Одним словом, Г. Уэллс, разрабатывая принцип единой фантастической посылки, отталкивался от некоей адетерминированной модели, всем хорошо известной, привычной, примелькавшейся. А во времена Г. Уэллса такой всем знакомой и предельно артистической моделью действительности, практически совершенно свободной от детерминизма, считалась волшебная сказка. Во времена Г. Уэллса она и была повествованием со многими посылками, поскольку в сказке «все может случиться», она дает право на появление ничем не мотивированных чудес.

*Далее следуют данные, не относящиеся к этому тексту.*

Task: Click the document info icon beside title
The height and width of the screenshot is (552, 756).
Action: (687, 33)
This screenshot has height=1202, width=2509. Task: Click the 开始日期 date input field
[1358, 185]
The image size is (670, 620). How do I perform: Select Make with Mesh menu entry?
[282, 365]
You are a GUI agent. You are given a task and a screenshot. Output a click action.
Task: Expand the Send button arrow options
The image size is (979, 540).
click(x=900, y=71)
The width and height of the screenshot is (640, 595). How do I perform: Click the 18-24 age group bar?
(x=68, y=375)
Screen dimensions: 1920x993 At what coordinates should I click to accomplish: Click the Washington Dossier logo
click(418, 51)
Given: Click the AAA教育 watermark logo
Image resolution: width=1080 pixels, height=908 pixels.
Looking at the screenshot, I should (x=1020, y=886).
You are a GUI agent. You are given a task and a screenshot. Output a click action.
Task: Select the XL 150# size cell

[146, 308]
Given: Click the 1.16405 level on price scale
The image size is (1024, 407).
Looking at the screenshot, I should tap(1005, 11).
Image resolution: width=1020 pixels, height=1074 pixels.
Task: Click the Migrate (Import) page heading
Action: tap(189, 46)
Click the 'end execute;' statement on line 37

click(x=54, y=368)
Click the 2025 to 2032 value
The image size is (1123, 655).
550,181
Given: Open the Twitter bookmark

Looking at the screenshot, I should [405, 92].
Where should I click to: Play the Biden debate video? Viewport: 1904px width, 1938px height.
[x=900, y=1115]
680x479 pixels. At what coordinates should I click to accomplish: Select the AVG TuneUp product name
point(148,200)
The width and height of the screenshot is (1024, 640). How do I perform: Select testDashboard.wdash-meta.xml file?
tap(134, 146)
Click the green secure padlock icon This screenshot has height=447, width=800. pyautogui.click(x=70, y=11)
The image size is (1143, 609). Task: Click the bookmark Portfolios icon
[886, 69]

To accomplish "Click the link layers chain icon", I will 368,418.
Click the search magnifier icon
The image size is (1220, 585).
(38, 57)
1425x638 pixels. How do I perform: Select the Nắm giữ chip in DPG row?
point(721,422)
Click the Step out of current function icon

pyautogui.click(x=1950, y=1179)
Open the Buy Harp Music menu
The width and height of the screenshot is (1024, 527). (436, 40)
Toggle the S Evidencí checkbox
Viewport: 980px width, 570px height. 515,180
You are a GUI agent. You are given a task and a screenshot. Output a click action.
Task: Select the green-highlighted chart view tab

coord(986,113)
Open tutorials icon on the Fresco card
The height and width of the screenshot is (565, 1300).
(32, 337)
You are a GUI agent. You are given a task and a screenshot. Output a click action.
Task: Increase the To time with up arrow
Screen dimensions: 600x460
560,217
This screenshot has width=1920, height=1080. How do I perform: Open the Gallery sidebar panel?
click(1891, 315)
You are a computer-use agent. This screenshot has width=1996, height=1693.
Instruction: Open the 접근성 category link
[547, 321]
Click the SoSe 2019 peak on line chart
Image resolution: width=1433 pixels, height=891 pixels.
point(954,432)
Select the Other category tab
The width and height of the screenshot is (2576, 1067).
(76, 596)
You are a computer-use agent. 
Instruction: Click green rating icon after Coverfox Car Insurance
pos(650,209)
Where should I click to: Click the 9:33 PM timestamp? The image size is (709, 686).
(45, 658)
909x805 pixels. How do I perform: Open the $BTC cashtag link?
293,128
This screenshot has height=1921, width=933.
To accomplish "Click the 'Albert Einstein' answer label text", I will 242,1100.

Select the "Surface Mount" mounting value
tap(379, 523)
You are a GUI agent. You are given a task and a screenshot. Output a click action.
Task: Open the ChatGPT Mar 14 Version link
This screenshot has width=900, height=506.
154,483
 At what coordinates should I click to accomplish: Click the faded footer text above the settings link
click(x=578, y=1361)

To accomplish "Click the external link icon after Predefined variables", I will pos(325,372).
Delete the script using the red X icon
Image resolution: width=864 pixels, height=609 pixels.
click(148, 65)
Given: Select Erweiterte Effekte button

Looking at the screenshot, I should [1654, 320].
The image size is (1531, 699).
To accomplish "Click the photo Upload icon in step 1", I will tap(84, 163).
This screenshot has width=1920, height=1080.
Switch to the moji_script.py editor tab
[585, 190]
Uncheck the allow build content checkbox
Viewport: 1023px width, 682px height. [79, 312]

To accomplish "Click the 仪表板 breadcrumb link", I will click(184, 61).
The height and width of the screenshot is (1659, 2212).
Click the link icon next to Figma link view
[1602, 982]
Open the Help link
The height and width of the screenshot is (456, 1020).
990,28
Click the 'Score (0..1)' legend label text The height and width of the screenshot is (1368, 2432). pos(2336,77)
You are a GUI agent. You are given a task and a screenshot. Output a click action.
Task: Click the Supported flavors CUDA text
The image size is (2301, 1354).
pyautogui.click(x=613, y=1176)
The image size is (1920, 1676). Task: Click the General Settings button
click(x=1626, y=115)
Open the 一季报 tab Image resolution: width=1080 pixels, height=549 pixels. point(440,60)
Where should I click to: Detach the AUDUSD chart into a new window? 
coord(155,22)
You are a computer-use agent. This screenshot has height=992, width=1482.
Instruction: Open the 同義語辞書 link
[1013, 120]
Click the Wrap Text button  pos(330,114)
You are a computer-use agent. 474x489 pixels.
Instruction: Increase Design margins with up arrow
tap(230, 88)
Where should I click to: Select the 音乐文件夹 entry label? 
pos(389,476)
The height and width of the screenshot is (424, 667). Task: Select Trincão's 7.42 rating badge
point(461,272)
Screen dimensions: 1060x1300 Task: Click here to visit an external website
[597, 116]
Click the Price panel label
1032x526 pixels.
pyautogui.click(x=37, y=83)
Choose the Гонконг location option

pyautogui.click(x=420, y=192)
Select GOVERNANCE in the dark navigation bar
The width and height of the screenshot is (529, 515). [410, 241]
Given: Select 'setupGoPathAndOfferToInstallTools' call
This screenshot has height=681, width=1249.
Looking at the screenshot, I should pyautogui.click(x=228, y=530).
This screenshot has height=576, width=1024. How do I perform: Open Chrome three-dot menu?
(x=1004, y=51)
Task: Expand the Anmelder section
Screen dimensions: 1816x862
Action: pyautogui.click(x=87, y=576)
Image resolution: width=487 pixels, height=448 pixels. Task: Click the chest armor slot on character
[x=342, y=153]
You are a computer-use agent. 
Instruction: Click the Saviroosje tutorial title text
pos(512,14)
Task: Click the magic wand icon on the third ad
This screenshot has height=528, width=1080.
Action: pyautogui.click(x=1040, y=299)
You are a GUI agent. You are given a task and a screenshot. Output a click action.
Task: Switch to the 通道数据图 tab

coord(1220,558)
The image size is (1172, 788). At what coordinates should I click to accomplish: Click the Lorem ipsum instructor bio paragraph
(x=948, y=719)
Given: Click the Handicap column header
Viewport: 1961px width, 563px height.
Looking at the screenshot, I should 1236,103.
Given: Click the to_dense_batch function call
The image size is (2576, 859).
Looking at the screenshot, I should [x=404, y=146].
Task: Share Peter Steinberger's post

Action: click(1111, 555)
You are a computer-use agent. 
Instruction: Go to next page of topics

Сразу нужно оговориться, что речь в данном контексте может идти только о литературной сказке, а не о фольклорной. Разница существенная, поскольку литературная сказка не пережила той сложной эволюции, которую проделала сказка фольклорная, прошедшая путь от «священного» рассказа к «профанному», т. е. к художественному[18]. Литературная сказка в творчестве Д. Страпароллы рождается сразу как рассказ профанный и фантастический в самом прямом значении этого слова, поскольку в буквальный смысл изображенных в ней событий никто не верит. Фантастика литературной сказки находится за гранью веры, а поэтому она допускает любые чудеса. В фольклорной же сказке есть свой строгий детерминизм, поскольку рождается она на основе определенного мировосприятия и это мировосприятие отражает. Поэтому фольклорная сказка сохраняет относительно устойчивый круг фантастических образов и ситуаций. Что же касается литературной сказки, то она куда более открыта для разного рода веяний, охотно пользуется она и аксессуарами из арсенала научной фантастики. В современной литературной сказке мы можем встретиться не только с феями, волшебниками, говорящими животными, ожившими вещами, но и инопланетянами, роботами, космическими кораблями и пр.

Такую художественную модель со многими посылками можно было бы назвать игровой фантастикой или повествованием сказочного типа. И не следует ставить знак равенства между «сказочной фантастикой» и «повествованием сказочного типа». С выражением «сказочная фантастика» прочно связано представление о тематически определенной группе образов, восходящих к фольклорной сказке и к традициям литературной сказки XVII в. — сказки о феях. Говоря же о сказочном повествовании, мы имеем в виду иное.

Когда речь идет о конкретном фантастическом произведении, интуитивное восприятие его читателем как fantasy, сказки или научной фантастики определяется не столько фактурой самих фантастических образов, не столько тем, действует ли там говорящее животное, маг, привидение или инопланетянин, сколько всем характером произведения, структурой, типом повествования и той ролью, которую выполняет фантастический образ в конкретном произведении. Только формальная принадлежность к одной из систем фантастической образности еще не дает основания отнести то или иное произведение к научной фантастике или сказке. Поэтому мы и не можем целиком соотнести сказочное повествование со сказкой и приравнять художественную модель со многими фантастическими посылками — игровую фантастику — к фантастике сказочной.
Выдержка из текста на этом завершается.